───── Material supplied ─────
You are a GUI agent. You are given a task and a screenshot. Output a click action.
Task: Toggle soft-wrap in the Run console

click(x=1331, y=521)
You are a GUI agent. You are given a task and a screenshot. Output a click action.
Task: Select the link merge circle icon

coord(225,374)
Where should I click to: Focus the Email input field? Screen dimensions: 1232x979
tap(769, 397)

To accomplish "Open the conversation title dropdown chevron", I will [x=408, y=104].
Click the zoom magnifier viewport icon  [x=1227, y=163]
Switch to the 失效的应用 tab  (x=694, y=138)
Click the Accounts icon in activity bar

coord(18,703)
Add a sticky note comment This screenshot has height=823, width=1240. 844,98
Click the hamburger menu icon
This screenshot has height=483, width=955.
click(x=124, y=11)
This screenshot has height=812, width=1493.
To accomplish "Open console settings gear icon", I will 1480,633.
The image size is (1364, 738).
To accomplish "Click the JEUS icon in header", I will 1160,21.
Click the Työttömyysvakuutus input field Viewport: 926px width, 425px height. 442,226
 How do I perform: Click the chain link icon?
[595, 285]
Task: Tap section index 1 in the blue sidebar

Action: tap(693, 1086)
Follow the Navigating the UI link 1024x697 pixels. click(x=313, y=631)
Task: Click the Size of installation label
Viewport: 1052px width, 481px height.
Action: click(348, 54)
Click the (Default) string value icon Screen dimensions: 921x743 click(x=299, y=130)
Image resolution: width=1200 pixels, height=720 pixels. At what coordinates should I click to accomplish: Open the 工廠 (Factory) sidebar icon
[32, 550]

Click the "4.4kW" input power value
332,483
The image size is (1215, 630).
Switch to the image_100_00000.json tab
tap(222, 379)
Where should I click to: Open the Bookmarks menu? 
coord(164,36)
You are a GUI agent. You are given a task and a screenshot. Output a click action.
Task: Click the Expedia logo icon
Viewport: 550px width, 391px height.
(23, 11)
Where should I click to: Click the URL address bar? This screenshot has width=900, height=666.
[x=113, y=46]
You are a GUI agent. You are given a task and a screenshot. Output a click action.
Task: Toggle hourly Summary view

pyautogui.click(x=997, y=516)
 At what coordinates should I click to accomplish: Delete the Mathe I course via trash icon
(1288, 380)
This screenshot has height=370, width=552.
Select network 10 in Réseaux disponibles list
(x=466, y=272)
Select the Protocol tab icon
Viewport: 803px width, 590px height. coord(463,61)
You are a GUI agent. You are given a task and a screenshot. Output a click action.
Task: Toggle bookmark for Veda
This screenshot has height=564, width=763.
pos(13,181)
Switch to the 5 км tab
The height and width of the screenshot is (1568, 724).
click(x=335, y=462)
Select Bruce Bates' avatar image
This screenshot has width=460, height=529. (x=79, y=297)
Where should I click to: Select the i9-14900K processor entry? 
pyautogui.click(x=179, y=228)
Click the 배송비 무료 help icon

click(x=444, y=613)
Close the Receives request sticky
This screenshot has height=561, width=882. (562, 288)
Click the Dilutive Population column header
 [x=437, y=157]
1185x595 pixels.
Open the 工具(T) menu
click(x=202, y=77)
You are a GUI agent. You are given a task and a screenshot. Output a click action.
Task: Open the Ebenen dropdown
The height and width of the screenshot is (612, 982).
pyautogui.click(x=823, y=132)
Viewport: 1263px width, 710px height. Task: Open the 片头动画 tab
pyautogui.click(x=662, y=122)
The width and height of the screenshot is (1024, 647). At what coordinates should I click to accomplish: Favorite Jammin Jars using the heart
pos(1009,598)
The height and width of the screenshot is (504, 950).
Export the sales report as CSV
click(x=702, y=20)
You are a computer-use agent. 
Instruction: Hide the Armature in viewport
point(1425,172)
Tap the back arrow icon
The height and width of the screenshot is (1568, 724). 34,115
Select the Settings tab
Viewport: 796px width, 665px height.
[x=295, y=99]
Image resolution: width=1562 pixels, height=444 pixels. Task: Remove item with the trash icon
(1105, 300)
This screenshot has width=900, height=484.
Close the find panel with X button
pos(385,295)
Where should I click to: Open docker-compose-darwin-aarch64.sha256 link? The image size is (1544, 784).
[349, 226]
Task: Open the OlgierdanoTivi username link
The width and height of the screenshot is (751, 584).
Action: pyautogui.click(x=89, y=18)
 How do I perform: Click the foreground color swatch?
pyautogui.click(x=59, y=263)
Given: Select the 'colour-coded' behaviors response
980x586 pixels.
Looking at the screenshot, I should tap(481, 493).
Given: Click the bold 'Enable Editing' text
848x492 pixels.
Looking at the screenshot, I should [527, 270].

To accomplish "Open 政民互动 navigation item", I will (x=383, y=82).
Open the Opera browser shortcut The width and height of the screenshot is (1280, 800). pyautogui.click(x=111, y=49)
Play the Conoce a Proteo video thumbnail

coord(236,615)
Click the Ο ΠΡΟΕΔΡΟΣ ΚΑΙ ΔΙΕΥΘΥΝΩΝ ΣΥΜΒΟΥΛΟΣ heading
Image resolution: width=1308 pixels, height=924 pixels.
─────
# [Aim of the exercise]
Which lines above contain the word "will"? Show each of them.

# [Reply]
To accomplish "Open the conversation title dropdown chevron", I will [x=408, y=104].
To accomplish "Open console settings gear icon", I will 1480,633.
To accomplish "Click the JEUS icon in header", I will 1160,21.
To accomplish "Open 政民互动 navigation item", I will (x=383, y=82).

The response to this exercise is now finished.